魚をさばいたのも、「いのちをいただく」表現なんでしょうね、たぶん。
そういえば魚もらいに来てたあの幽霊みたいなひとたち、なんだったんだろ。幽霊みたいだけど魚は食べてるんだよねえ…。キリコさんは「生きてる奴はめずらしい」みたいなこと言ってたけど。

食事と言えば、宮崎監督作品に出てくる「美味しい食事」ってパン食が多くありません? さすがにトトロには出てこなかったけど、ラピュタも魔女宅もハウルも美味しいパン出てたじゃないですか。カリオストロと紅の豚とポニョは麺だけど。監督卵とジャムとパン好きなのかな。
ヒミちゃんがくれたやばいくらいの量のバターとジャムのパン、めちゃくちゃ美味しそうでした。カロリーぜったいヤバいけど。

私は宮崎監督の描写する滅びの文明も大好きで、廃墟とか見に行きたくなるのはラピュタに性癖を刺されたからだと思っています。最後にすべてが崩れ去って消えていくの、いいよね…。

毎回監督が描くのは「生きる」姿で、食事も労働も自然も、その中に生物が「生きる」姿が反映されていると感じています。今回も一人の少年が生きること(新しい家とか新しい母とか学校とか)に惑い、悪意を持ち、拒絶しながら、「あちら」の世界の「生きる」ことに触れて自らの「生きる」を見つめ、問い、見出していく話なんだと思いました。タイトル「君たちはどう生きるか」ですし。
それを不思議な世界で、いのちの表現で、大自然と人間社会の対比で、あるいは人間の文明で、様々な角度から描かれていると思いました。

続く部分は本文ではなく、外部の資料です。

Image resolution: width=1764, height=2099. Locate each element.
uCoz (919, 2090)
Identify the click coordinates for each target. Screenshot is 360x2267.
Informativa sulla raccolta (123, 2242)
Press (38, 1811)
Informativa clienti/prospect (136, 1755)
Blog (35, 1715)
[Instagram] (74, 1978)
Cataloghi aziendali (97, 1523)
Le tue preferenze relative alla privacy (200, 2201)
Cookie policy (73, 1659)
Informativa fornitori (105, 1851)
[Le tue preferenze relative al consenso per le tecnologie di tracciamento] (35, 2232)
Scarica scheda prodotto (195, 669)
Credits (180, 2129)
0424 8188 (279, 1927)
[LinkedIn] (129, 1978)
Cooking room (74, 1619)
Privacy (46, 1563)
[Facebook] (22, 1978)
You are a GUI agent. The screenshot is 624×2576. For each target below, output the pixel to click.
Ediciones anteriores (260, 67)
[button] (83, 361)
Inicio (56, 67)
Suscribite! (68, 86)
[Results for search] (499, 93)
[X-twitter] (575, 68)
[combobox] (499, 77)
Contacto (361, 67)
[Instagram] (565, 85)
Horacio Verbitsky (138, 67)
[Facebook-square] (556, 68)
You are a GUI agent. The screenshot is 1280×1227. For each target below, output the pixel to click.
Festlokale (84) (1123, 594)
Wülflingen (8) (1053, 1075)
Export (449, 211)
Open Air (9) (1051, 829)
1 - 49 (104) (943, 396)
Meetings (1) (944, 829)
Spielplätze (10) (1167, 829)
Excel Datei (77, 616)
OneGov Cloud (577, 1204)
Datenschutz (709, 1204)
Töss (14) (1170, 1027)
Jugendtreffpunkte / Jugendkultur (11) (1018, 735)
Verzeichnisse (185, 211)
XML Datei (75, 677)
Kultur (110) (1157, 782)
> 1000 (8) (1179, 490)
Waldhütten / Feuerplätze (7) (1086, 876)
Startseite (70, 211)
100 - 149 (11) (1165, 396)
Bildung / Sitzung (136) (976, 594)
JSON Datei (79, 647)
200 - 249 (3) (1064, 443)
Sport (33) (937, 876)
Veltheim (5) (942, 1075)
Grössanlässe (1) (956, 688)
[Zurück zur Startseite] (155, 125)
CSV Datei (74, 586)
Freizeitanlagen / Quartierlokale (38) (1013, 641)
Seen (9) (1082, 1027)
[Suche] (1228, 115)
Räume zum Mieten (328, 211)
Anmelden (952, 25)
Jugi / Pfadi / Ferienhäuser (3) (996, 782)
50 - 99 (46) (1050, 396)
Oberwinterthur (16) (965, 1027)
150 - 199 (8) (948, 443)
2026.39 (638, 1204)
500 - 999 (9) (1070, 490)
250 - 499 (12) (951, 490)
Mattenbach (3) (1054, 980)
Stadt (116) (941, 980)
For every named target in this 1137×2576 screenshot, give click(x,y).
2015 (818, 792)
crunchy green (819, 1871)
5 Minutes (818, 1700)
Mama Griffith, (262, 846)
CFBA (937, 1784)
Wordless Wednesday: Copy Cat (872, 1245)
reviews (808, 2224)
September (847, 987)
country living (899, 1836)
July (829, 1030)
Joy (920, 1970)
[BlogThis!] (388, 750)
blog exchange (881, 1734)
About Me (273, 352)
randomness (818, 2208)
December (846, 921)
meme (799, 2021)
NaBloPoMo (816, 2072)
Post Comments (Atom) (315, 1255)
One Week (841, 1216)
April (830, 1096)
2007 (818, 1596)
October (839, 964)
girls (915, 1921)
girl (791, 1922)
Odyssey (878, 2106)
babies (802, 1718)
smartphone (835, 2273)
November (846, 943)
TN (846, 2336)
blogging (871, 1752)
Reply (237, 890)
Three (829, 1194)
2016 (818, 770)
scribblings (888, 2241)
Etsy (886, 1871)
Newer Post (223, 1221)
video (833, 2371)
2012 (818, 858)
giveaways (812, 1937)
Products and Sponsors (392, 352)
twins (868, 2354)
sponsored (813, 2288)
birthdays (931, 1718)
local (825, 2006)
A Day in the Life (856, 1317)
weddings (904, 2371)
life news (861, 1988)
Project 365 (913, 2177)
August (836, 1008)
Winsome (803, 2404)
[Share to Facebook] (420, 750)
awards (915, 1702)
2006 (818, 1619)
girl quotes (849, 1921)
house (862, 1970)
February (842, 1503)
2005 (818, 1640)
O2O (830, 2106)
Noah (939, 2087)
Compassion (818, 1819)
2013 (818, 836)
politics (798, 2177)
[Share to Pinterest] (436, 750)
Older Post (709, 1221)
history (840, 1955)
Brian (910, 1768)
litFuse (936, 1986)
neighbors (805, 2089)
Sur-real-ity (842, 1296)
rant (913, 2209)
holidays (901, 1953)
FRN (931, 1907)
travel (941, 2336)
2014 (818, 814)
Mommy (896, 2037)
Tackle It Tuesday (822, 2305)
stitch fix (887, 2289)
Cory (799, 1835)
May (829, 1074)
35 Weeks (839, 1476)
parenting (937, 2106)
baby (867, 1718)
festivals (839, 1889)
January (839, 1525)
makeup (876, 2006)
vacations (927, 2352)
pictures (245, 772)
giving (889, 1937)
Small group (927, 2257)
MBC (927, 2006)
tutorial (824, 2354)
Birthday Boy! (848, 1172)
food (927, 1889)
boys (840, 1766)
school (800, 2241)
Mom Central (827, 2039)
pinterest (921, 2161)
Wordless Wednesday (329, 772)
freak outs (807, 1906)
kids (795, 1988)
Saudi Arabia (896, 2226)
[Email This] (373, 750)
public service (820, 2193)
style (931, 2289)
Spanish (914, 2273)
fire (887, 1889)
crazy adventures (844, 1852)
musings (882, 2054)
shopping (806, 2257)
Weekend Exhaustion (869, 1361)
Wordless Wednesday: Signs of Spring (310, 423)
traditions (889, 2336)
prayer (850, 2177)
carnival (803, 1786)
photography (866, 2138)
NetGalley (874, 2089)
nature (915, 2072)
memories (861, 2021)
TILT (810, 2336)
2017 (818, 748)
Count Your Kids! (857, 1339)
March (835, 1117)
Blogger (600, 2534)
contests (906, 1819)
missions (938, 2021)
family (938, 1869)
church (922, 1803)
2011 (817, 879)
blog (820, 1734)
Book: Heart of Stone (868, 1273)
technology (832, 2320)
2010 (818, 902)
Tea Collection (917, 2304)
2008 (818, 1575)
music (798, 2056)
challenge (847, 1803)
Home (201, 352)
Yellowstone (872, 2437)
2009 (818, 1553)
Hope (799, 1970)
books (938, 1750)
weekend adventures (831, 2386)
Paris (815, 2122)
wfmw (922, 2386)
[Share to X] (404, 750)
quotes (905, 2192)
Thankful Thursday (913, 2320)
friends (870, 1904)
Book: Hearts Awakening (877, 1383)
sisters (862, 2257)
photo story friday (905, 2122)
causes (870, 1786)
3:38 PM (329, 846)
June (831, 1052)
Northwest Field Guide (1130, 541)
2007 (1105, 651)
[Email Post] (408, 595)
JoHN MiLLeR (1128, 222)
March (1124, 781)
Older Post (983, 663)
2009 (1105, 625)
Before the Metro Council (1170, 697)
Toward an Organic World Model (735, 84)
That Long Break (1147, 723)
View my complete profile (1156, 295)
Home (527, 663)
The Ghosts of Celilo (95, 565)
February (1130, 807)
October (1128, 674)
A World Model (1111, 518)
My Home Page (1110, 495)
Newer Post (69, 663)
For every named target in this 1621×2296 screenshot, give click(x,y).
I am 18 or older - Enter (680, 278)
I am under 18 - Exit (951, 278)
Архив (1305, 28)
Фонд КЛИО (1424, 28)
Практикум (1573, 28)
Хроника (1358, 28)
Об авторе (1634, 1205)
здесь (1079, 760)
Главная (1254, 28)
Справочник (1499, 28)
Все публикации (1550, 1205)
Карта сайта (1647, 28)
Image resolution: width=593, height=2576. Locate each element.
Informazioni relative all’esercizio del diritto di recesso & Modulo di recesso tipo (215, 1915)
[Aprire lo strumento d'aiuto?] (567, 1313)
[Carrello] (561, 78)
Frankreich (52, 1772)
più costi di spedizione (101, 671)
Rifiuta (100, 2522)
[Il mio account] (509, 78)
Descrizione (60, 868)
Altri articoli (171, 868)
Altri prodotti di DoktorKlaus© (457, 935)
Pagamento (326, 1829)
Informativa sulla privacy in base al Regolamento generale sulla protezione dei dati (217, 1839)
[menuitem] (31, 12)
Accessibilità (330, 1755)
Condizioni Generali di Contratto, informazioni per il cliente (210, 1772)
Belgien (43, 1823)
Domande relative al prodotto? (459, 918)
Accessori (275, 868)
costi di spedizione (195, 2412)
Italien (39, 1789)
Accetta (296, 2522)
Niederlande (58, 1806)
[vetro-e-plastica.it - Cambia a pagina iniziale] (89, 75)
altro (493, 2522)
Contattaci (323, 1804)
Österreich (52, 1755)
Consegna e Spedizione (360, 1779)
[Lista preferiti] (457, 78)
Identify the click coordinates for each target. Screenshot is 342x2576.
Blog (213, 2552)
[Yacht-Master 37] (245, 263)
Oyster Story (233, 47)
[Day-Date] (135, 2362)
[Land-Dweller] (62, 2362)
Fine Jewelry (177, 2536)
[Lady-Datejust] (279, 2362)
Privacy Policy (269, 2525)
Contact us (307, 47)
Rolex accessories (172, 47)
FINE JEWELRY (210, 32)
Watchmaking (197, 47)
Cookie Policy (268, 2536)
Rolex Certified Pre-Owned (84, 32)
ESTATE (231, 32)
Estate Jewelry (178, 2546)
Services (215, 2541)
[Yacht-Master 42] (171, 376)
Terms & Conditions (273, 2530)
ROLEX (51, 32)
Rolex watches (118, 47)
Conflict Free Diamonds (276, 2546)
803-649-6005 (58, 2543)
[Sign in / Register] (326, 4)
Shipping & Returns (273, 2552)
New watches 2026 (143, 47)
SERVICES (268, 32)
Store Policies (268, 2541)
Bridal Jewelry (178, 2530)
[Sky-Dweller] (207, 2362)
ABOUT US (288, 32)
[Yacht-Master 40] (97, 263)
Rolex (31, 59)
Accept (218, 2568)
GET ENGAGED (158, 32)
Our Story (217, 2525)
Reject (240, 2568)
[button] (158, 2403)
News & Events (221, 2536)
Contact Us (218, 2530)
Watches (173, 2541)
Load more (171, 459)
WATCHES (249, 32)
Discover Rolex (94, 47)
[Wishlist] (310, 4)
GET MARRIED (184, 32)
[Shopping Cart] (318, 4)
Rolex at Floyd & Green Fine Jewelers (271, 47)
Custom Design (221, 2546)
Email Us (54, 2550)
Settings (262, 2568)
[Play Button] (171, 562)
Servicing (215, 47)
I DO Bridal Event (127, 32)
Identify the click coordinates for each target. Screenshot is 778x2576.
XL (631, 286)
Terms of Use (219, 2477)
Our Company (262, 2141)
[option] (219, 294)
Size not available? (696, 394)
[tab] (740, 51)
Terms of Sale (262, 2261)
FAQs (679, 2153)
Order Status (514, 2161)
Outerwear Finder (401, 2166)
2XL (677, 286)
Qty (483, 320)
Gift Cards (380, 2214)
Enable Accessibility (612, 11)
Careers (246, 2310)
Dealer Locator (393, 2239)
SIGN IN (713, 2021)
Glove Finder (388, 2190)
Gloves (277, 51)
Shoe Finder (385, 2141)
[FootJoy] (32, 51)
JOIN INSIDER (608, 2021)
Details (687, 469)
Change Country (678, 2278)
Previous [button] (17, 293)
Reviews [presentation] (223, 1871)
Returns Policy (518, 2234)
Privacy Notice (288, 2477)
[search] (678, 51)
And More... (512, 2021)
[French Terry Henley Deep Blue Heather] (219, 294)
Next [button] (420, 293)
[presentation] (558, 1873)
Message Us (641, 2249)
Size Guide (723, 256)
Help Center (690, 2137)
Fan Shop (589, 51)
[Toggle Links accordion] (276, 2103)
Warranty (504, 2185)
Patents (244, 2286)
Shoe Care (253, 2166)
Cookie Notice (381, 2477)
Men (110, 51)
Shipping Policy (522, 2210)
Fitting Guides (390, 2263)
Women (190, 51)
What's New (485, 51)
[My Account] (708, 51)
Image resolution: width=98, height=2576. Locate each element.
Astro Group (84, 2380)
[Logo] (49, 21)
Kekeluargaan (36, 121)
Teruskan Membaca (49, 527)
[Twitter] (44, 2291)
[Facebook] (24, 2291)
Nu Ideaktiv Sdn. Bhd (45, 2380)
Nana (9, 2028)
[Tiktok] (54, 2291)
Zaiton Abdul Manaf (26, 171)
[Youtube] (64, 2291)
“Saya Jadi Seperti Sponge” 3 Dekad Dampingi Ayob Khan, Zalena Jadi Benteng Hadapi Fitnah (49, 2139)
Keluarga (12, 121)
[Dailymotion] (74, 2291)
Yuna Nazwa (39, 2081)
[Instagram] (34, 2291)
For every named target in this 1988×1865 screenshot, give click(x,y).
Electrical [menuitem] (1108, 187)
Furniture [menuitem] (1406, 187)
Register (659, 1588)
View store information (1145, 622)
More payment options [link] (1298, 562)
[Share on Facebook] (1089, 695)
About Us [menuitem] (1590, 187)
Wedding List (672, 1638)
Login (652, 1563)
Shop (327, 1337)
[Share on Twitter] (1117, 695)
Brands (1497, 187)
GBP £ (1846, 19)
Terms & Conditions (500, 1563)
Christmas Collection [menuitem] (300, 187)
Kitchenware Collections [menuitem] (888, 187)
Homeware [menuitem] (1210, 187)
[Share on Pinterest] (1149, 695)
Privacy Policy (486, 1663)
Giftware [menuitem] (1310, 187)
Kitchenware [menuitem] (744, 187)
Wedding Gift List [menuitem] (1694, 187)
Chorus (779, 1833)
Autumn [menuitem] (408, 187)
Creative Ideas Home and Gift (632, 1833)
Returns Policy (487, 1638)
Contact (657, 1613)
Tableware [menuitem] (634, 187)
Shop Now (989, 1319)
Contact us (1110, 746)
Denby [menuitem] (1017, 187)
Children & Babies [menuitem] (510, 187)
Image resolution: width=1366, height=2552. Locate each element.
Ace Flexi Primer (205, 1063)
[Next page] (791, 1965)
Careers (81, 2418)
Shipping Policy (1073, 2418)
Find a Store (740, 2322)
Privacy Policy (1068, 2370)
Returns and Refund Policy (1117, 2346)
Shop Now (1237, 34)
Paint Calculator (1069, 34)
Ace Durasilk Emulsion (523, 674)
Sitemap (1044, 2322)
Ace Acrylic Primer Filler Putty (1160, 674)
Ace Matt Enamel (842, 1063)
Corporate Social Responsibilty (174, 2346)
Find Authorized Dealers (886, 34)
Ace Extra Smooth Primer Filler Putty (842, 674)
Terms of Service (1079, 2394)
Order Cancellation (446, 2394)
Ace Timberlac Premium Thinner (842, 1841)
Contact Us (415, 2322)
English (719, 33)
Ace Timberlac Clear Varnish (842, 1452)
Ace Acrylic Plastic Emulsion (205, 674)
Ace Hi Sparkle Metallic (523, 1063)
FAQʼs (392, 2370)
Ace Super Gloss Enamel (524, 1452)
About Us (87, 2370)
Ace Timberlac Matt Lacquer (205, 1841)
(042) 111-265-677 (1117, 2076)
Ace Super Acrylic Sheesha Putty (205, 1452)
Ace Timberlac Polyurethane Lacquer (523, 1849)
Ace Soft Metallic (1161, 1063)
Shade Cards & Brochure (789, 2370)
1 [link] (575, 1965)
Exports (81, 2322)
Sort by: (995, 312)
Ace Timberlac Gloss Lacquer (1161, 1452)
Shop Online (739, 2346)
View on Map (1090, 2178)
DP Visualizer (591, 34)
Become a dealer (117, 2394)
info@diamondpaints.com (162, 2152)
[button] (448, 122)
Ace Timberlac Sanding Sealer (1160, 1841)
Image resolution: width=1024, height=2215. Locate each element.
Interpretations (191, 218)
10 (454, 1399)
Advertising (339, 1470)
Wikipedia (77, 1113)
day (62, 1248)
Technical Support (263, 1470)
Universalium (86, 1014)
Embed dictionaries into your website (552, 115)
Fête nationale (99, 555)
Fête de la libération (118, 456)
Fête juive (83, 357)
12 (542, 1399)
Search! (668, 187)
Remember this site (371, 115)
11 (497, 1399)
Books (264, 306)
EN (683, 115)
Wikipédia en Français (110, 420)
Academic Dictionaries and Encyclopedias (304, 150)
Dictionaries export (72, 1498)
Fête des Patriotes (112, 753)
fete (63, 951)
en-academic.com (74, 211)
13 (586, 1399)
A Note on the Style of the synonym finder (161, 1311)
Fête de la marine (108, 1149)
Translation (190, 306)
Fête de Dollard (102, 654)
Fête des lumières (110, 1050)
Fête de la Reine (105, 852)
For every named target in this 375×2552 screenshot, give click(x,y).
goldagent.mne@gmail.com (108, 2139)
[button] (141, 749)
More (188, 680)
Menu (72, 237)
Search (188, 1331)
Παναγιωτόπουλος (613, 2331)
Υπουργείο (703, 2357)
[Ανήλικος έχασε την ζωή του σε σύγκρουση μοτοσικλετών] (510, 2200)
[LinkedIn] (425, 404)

つまるところ、自らの生き方を問うには自らの生きる世界を見つめなければならないわけで、でも生き方を問わずに生きていくこともできてしまう現代、「世界を見つめ、自らの『生きる』を問い続けよ」というメッセージが込められているように感じました。
これは私がこの作品から受け取ったものの話です。


本当に独り言を書き散らしていたので読みにくかったと思います。ここまで読んでくださってありがとうございました。
これから他の人の考察とか感想とか見にいきたいと思います!いい作品は人の感想見るのも楽しい!そういう作品に出会えたことも嬉しい!